[Your objective]: Would you transcribe the records word for word, please?

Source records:
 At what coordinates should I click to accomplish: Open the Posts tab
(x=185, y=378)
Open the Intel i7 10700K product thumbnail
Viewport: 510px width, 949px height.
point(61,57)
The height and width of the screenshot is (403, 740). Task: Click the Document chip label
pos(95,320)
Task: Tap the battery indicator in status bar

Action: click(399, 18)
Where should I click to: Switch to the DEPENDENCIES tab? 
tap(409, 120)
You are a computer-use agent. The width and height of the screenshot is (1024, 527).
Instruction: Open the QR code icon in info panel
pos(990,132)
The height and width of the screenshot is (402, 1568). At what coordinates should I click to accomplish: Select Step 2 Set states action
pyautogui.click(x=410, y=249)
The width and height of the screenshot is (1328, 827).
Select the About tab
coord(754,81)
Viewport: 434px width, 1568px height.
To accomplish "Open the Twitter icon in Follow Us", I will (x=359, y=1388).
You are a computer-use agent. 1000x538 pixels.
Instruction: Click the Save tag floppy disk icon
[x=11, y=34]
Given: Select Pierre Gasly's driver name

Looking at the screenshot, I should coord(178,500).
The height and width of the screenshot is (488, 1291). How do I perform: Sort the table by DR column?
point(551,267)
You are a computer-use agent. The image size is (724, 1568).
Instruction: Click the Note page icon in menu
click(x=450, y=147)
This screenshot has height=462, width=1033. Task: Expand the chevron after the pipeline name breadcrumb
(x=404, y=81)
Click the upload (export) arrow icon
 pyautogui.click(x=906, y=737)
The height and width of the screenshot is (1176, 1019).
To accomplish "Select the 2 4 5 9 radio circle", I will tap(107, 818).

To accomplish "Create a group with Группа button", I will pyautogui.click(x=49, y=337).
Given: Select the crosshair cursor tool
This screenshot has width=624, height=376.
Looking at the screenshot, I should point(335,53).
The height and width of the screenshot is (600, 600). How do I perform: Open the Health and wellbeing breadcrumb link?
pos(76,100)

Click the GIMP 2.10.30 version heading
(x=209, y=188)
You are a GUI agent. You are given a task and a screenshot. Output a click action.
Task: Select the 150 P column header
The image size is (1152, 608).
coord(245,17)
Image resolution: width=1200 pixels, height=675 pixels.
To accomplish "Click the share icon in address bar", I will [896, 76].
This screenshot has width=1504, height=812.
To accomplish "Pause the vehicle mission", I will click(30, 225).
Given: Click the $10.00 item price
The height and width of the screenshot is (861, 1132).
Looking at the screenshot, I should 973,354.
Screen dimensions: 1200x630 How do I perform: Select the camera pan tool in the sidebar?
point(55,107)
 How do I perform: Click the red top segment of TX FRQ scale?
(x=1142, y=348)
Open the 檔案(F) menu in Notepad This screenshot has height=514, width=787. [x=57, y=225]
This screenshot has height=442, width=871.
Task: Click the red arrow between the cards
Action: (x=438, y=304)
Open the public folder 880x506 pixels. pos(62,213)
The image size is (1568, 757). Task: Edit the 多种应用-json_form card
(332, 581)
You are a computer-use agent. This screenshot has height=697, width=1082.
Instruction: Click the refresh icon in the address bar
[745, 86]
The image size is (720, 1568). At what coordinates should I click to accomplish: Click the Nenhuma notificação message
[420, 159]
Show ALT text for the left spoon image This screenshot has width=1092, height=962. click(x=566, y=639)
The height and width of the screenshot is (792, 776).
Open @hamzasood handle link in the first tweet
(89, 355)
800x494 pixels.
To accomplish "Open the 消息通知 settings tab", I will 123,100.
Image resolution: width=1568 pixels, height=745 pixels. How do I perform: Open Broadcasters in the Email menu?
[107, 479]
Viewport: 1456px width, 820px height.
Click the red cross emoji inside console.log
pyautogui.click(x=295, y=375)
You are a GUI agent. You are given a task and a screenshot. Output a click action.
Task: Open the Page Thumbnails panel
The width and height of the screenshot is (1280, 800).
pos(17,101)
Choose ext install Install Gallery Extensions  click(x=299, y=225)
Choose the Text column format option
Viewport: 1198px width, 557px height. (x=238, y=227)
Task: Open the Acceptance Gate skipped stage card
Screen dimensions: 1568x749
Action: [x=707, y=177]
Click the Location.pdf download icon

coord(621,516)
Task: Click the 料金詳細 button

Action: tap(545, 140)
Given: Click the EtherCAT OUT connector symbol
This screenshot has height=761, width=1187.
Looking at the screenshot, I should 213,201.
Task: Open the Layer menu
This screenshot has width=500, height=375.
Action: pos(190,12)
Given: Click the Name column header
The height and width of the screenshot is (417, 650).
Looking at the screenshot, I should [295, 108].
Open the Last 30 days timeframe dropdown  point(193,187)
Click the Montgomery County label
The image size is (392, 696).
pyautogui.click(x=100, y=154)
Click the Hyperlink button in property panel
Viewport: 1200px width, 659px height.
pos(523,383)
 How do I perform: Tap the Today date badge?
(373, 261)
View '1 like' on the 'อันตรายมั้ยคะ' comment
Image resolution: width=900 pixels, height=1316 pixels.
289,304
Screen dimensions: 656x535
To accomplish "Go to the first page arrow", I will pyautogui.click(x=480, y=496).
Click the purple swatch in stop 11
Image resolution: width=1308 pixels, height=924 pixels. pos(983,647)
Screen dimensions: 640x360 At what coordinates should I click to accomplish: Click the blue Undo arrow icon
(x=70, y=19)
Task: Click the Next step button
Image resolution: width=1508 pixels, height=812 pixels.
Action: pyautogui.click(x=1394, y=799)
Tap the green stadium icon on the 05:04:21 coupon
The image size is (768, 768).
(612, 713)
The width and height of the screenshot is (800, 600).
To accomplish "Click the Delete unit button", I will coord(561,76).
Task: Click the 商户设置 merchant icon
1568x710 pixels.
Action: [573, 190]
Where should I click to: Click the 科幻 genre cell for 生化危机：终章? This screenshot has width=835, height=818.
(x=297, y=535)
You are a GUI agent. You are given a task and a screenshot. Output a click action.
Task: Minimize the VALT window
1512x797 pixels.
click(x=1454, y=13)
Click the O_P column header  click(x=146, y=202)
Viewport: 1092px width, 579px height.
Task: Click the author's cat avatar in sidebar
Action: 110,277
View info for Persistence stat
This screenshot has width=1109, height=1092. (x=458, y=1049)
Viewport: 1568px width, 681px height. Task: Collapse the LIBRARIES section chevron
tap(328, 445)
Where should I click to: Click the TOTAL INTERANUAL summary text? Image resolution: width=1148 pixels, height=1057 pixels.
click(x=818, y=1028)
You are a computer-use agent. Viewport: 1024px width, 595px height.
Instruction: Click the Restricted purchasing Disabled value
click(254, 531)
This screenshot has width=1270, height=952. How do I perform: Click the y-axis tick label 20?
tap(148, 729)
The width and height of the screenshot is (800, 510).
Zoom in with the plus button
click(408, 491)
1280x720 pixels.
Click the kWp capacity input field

[Response]:
 At what coordinates should I click to accomplish: Open the Posts tab
(x=185, y=378)
Open the Intel i7 10700K product thumbnail
Viewport: 510px width, 949px height.
point(61,57)
The height and width of the screenshot is (403, 740). Task: Click the Document chip label
pos(95,320)
Task: Tap the battery indicator in status bar

Action: click(399, 18)
Where should I click to: Switch to the DEPENDENCIES tab? 
tap(409, 120)
You are a computer-use agent. The width and height of the screenshot is (1024, 527).
Instruction: Open the QR code icon in info panel
pos(990,132)
The height and width of the screenshot is (402, 1568). At what coordinates should I click to accomplish: Select Step 2 Set states action
pyautogui.click(x=410, y=249)
The width and height of the screenshot is (1328, 827).
Select the About tab
coord(754,81)
Viewport: 434px width, 1568px height.
To accomplish "Open the Twitter icon in Follow Us", I will (x=359, y=1388).
You are a computer-use agent. 1000x538 pixels.
Instruction: Click the Save tag floppy disk icon
[x=11, y=34]
Given: Select Pierre Gasly's driver name

Looking at the screenshot, I should coord(178,500).
The height and width of the screenshot is (488, 1291). How do I perform: Sort the table by DR column?
point(551,267)
You are a computer-use agent. The image size is (724, 1568).
Instruction: Click the Note page icon in menu
click(x=450, y=147)
This screenshot has height=462, width=1033. Task: Expand the chevron after the pipeline name breadcrumb
(x=404, y=81)
Click the upload (export) arrow icon
 pyautogui.click(x=906, y=737)
The height and width of the screenshot is (1176, 1019).
To accomplish "Select the 2 4 5 9 radio circle", I will tap(107, 818).

To accomplish "Create a group with Группа button", I will pyautogui.click(x=49, y=337).
Given: Select the crosshair cursor tool
This screenshot has width=624, height=376.
Looking at the screenshot, I should point(335,53).
The height and width of the screenshot is (600, 600). How do I perform: Open the Health and wellbeing breadcrumb link?
pos(76,100)

Click the GIMP 2.10.30 version heading
(x=209, y=188)
You are a GUI agent. You are given a task and a screenshot. Output a click action.
Task: Select the 150 P column header
The image size is (1152, 608).
coord(245,17)
Image resolution: width=1200 pixels, height=675 pixels.
To accomplish "Click the share icon in address bar", I will [896, 76].
This screenshot has width=1504, height=812.
To accomplish "Pause the vehicle mission", I will click(30, 225).
Given: Click the $10.00 item price
The height and width of the screenshot is (861, 1132).
Looking at the screenshot, I should 973,354.
Screen dimensions: 1200x630 How do I perform: Select the camera pan tool in the sidebar?
point(55,107)
 How do I perform: Click the red top segment of TX FRQ scale?
(x=1142, y=348)
Open the 檔案(F) menu in Notepad This screenshot has height=514, width=787. [x=57, y=225]
This screenshot has height=442, width=871.
Task: Click the red arrow between the cards
Action: (x=438, y=304)
Open the public folder 880x506 pixels. pos(62,213)
The image size is (1568, 757). Task: Edit the 多种应用-json_form card
(332, 581)
You are a computer-use agent. This screenshot has height=697, width=1082.
Instruction: Click the refresh icon in the address bar
[745, 86]
The image size is (720, 1568). At what coordinates should I click to accomplish: Click the Nenhuma notificação message
[420, 159]
Show ALT text for the left spoon image This screenshot has width=1092, height=962. click(x=566, y=639)
The height and width of the screenshot is (792, 776).
Open @hamzasood handle link in the first tweet
(89, 355)
800x494 pixels.
To accomplish "Open the 消息通知 settings tab", I will 123,100.
Image resolution: width=1568 pixels, height=745 pixels. How do I perform: Open Broadcasters in the Email menu?
[107, 479]
Viewport: 1456px width, 820px height.
Click the red cross emoji inside console.log
pyautogui.click(x=295, y=375)
You are a GUI agent. You are given a task and a screenshot. Output a click action.
Task: Open the Page Thumbnails panel
The width and height of the screenshot is (1280, 800).
pos(17,101)
Choose ext install Install Gallery Extensions  click(x=299, y=225)
Choose the Text column format option
Viewport: 1198px width, 557px height. (x=238, y=227)
Task: Open the Acceptance Gate skipped stage card
Screen dimensions: 1568x749
Action: [x=707, y=177]
Click the Location.pdf download icon

coord(621,516)
Task: Click the 料金詳細 button

Action: tap(545, 140)
Given: Click the EtherCAT OUT connector symbol
This screenshot has height=761, width=1187.
Looking at the screenshot, I should 213,201.
Task: Open the Layer menu
This screenshot has width=500, height=375.
Action: pos(190,12)
Given: Click the Name column header
The height and width of the screenshot is (417, 650).
Looking at the screenshot, I should [295, 108].
Open the Last 30 days timeframe dropdown  point(193,187)
Click the Montgomery County label
The image size is (392, 696).
pyautogui.click(x=100, y=154)
Click the Hyperlink button in property panel
Viewport: 1200px width, 659px height.
pos(523,383)
 How do I perform: Tap the Today date badge?
(373, 261)
View '1 like' on the 'อันตรายมั้ยคะ' comment
Image resolution: width=900 pixels, height=1316 pixels.
289,304
Screen dimensions: 656x535
To accomplish "Go to the first page arrow", I will pyautogui.click(x=480, y=496).
Click the purple swatch in stop 11
Image resolution: width=1308 pixels, height=924 pixels. pos(983,647)
Screen dimensions: 640x360 At what coordinates should I click to accomplish: Click the blue Undo arrow icon
(x=70, y=19)
Task: Click the Next step button
Image resolution: width=1508 pixels, height=812 pixels.
Action: pyautogui.click(x=1394, y=799)
Tap the green stadium icon on the 05:04:21 coupon
The image size is (768, 768).
(612, 713)
The width and height of the screenshot is (800, 600).
To accomplish "Click the Delete unit button", I will coord(561,76).
Task: Click the 商户设置 merchant icon
1568x710 pixels.
Action: [573, 190]
Where should I click to: Click the 科幻 genre cell for 生化危机：终章? This screenshot has width=835, height=818.
(x=297, y=535)
You are a GUI agent. You are given a task and a screenshot. Output a click action.
Task: Minimize the VALT window
1512x797 pixels.
click(x=1454, y=13)
Click the O_P column header  click(x=146, y=202)
Viewport: 1092px width, 579px height.
Task: Click the author's cat avatar in sidebar
Action: 110,277
View info for Persistence stat
This screenshot has width=1109, height=1092. (x=458, y=1049)
Viewport: 1568px width, 681px height. Task: Collapse the LIBRARIES section chevron
tap(328, 445)
Where should I click to: Click the TOTAL INTERANUAL summary text? Image resolution: width=1148 pixels, height=1057 pixels.
click(x=818, y=1028)
You are a computer-use agent. Viewport: 1024px width, 595px height.
Instruction: Click the Restricted purchasing Disabled value
click(254, 531)
This screenshot has width=1270, height=952. How do I perform: Click the y-axis tick label 20?
tap(148, 729)
The width and height of the screenshot is (800, 510).
Zoom in with the plus button
click(408, 491)
1280x720 pixels.
Click the kWp capacity input field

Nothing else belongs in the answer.